Segment Start: Source data
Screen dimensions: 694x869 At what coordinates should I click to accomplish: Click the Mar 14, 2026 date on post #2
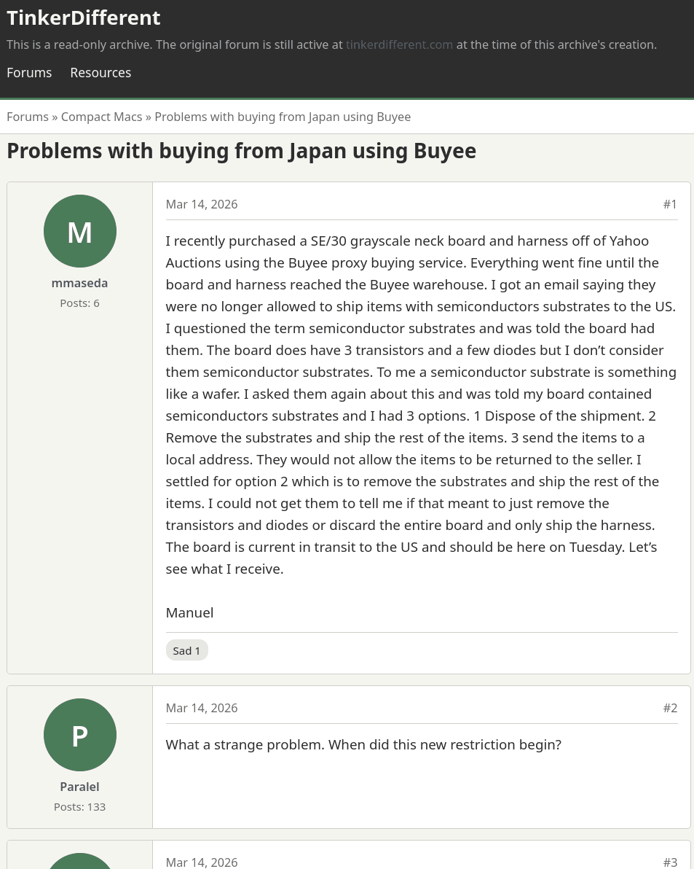[202, 708]
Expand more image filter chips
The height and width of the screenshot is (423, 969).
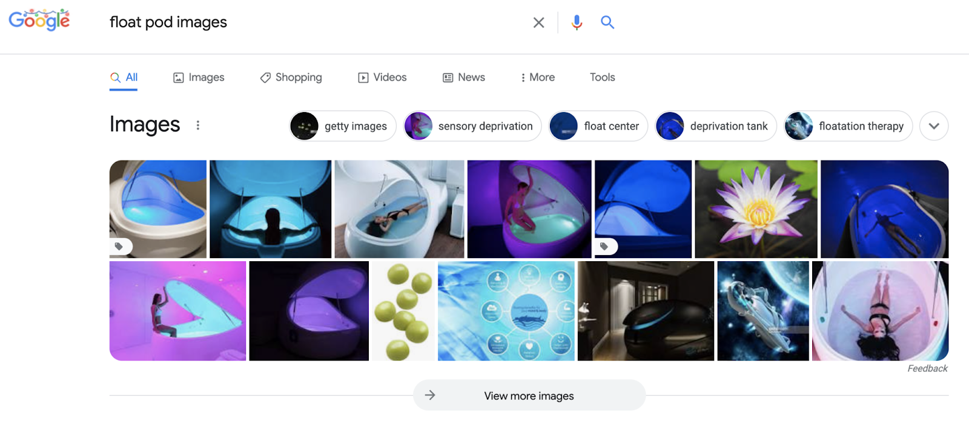934,126
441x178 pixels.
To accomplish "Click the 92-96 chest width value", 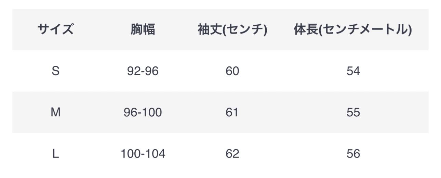I will 143,71.
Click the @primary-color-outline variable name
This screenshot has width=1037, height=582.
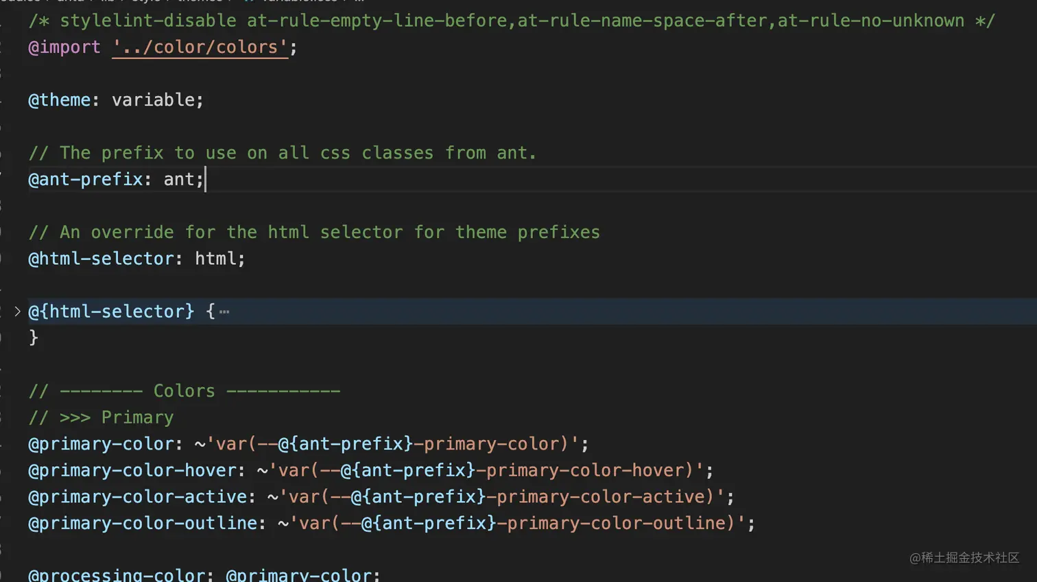[x=143, y=524]
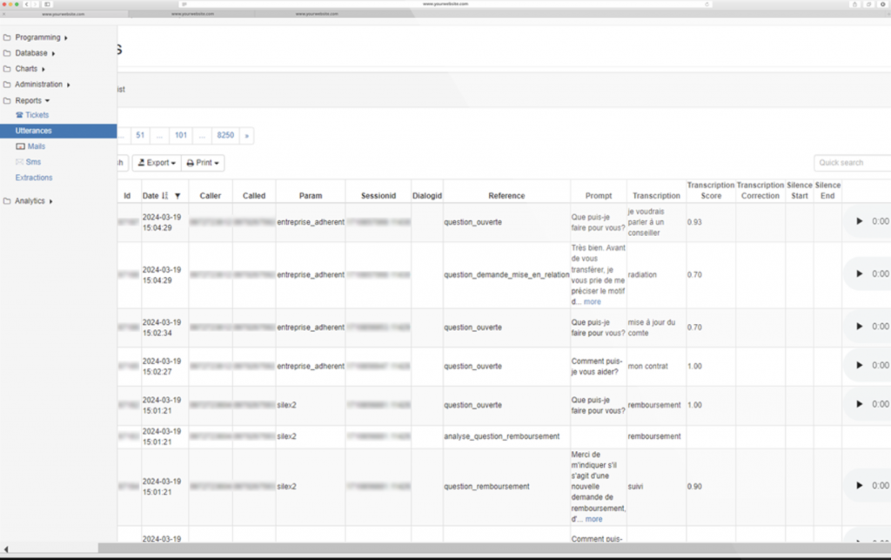Open Mails report in the sidebar
891x560 pixels.
point(31,146)
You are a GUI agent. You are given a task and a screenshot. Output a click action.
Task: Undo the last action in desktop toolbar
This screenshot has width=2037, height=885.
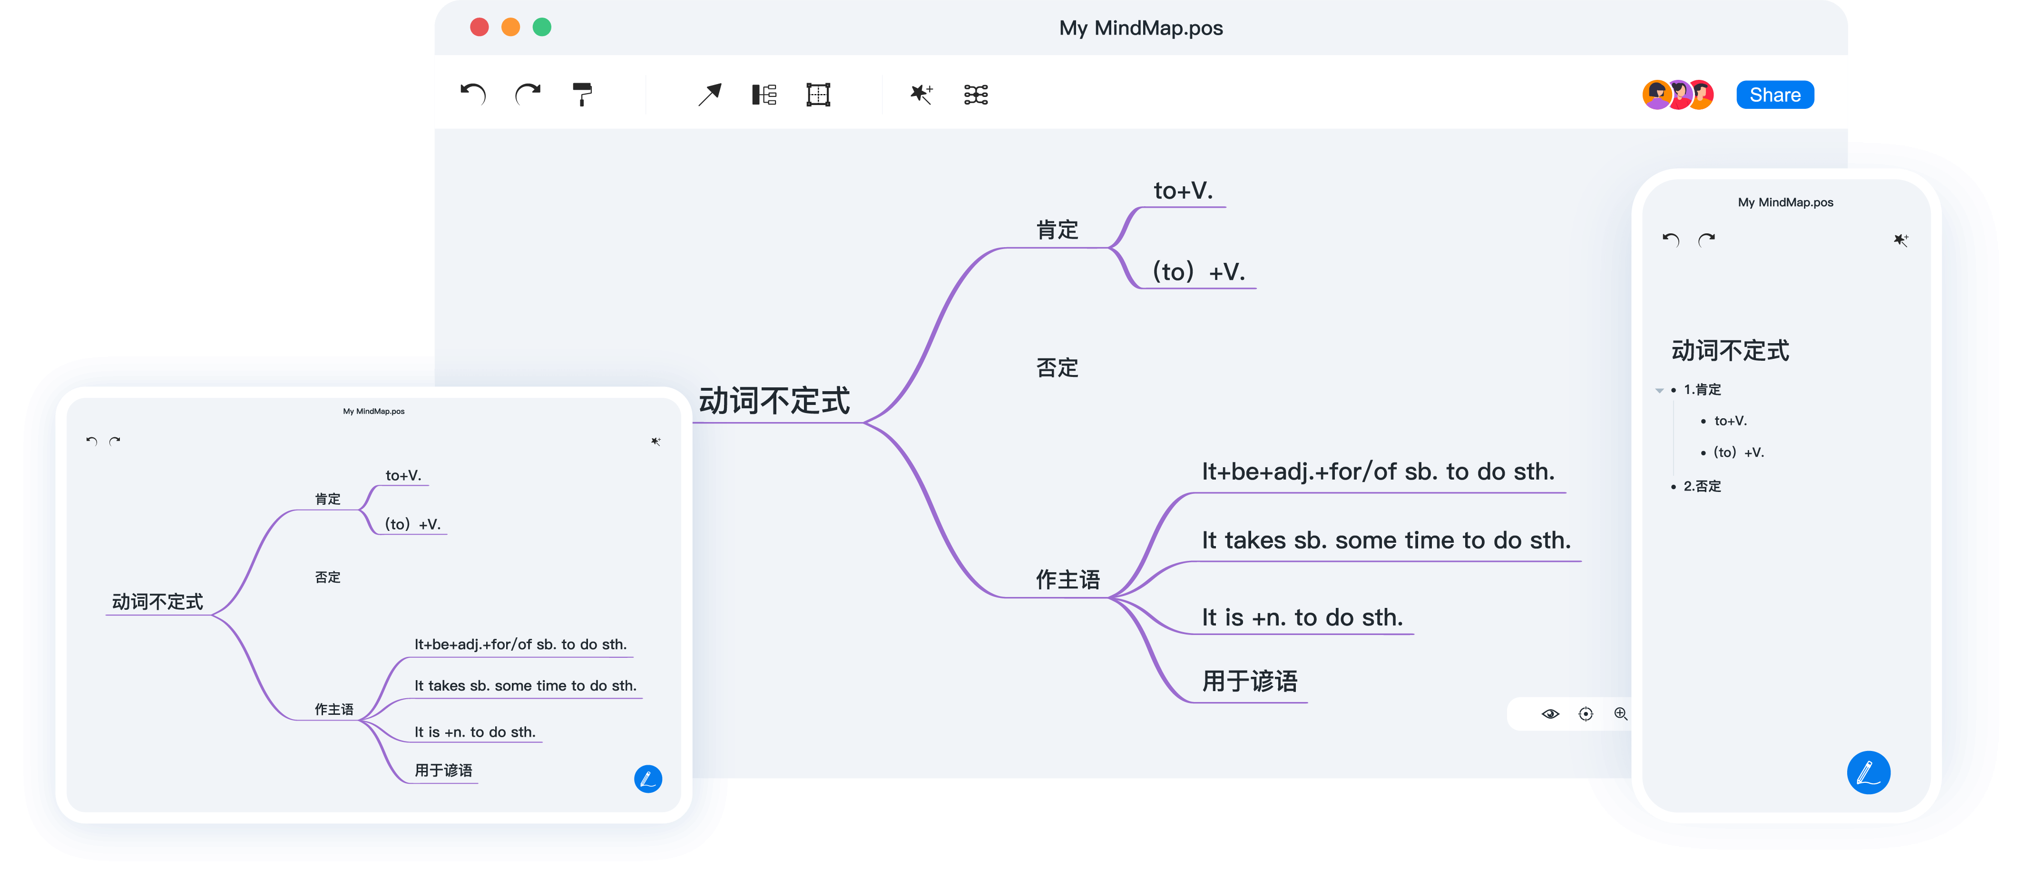(473, 95)
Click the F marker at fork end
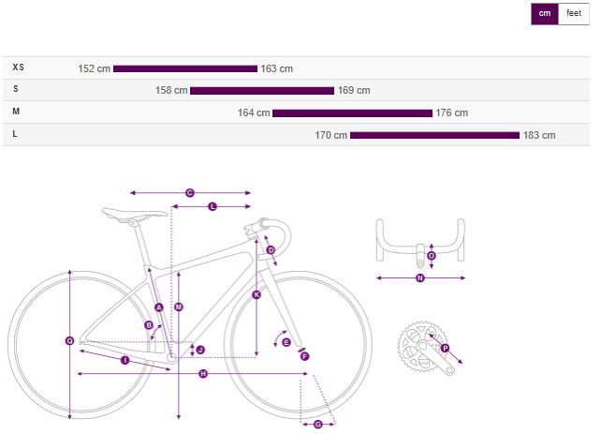Viewport: 601px width, 434px height. (304, 356)
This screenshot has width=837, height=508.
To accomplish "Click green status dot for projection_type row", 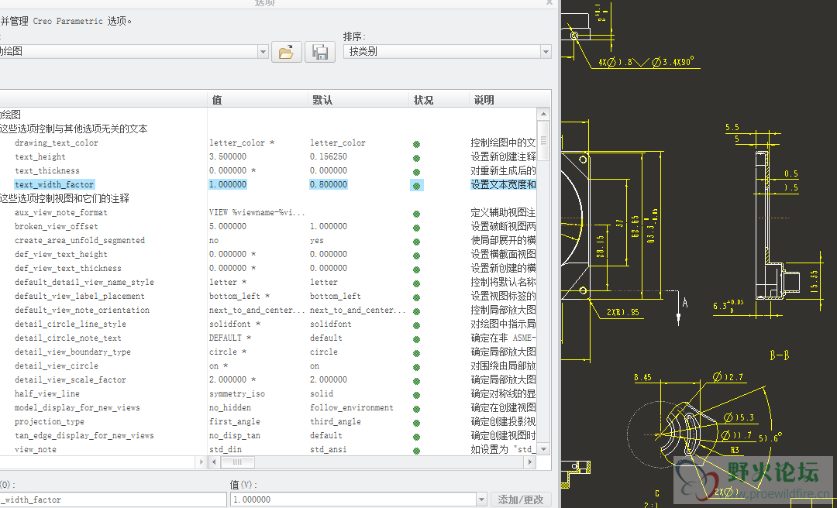I will (x=417, y=423).
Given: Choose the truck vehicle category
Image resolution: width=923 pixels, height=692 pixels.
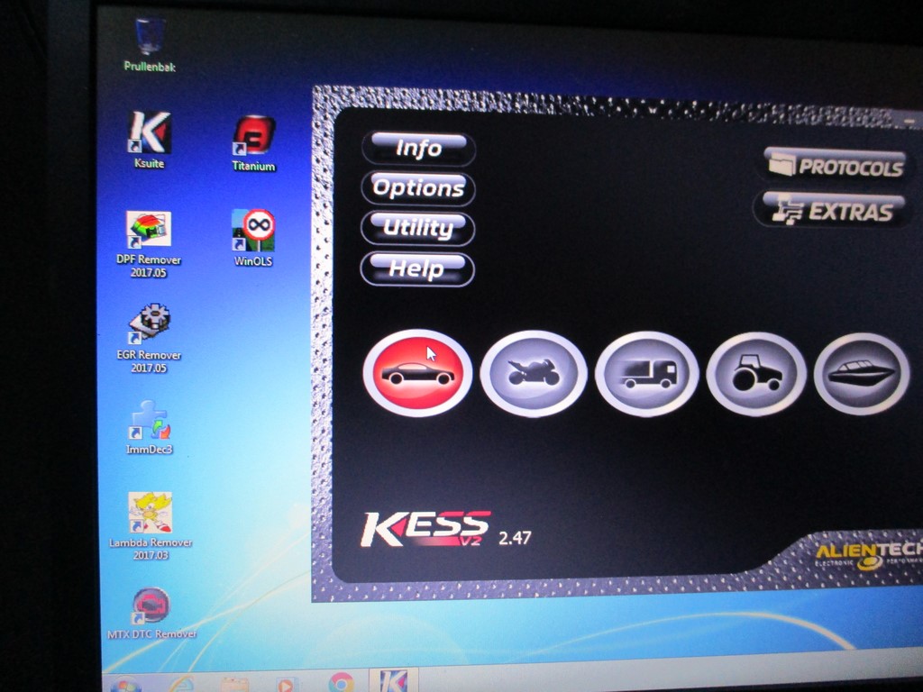Looking at the screenshot, I should click(x=647, y=373).
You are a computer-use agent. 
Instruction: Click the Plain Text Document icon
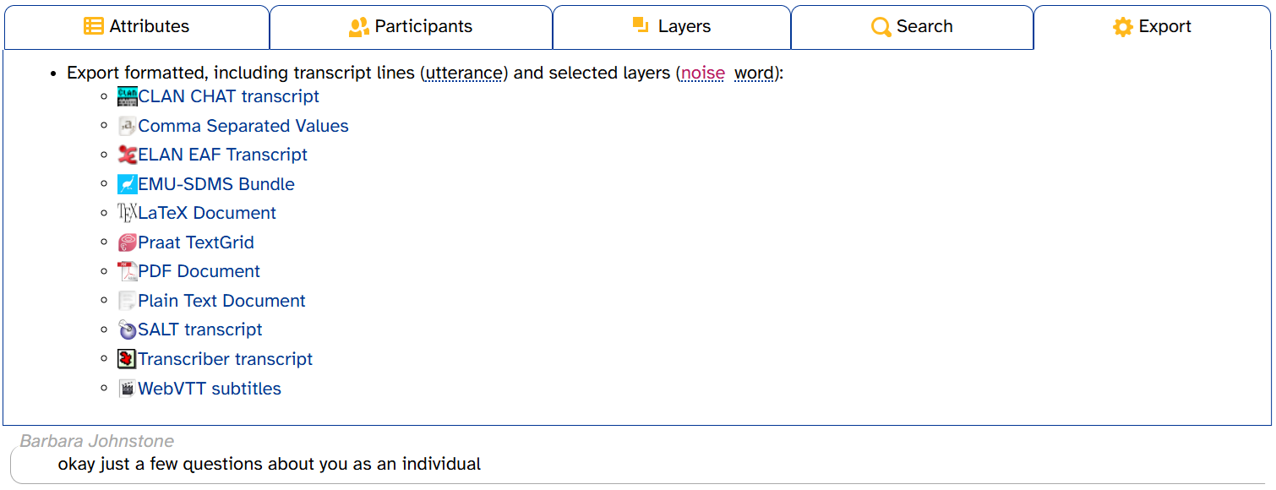pyautogui.click(x=128, y=301)
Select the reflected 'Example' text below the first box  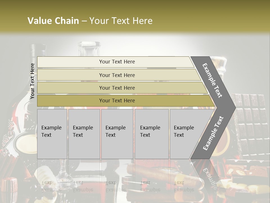(x=52, y=190)
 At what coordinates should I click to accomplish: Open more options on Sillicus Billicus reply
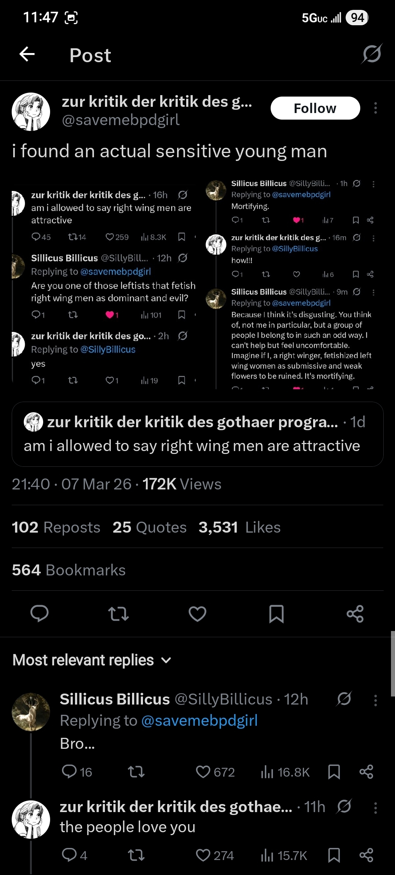pos(375,700)
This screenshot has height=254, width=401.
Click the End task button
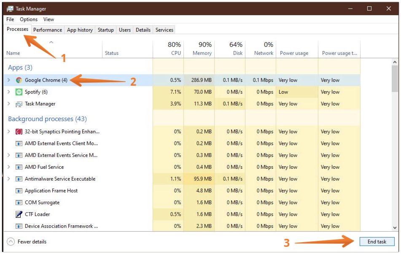click(377, 241)
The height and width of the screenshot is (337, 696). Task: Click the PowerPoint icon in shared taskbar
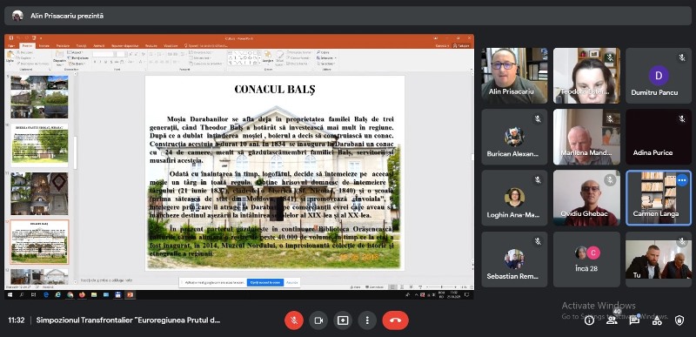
Segment End: Source data
▶ [What the task asks]: The word "agent" appears in some lines of the data. Copy every one of those lines.

▶ [Reply]:
You are a GUI agent. You are given a task and a screenshot. Output a click action.
You are a computer-use agent. 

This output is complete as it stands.